Reproduce the rows beginning with the line containing "Choose 周四 12/04 return date" and continuing through the end of the rows, substituting "Switch" for every occurrence of "Toggle" and leaving all other text unchanged.

▶ [Supplied data]
::::::::::

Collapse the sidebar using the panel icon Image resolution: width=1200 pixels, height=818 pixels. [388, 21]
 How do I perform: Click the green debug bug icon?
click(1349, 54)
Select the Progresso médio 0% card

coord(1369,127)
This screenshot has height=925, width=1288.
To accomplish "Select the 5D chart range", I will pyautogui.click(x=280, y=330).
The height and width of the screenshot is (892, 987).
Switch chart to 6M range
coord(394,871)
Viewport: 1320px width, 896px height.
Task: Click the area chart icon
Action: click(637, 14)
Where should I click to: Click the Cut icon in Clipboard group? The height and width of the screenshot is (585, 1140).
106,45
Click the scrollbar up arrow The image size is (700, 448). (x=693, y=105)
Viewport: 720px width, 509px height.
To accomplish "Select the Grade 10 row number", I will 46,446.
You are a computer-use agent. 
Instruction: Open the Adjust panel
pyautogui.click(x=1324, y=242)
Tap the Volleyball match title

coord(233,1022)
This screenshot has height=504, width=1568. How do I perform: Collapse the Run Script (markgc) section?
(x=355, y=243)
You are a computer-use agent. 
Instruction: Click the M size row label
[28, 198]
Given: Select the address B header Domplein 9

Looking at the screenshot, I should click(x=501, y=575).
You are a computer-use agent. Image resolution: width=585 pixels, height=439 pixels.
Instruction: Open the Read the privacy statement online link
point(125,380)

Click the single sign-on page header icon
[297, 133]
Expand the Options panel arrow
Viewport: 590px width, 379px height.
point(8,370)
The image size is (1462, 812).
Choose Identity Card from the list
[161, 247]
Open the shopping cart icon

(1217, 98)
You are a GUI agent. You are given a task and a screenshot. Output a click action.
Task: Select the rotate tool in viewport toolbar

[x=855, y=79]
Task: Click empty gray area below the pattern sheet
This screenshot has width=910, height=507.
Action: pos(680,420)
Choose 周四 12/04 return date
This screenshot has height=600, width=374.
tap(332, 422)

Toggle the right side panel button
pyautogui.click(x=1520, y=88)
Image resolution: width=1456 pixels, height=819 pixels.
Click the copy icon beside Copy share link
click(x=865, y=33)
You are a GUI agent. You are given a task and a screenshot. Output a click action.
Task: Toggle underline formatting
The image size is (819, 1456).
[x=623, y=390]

::::::::::

▶ [Expected output]
Choose 周四 12/04 return date
This screenshot has height=600, width=374.
tap(332, 422)

Switch the right side panel button
pyautogui.click(x=1520, y=88)
Image resolution: width=1456 pixels, height=819 pixels.
Click the copy icon beside Copy share link
click(x=865, y=33)
You are a GUI agent. You are given a task and a screenshot. Output a click action.
Task: Switch underline formatting
The image size is (819, 1456).
[x=623, y=390]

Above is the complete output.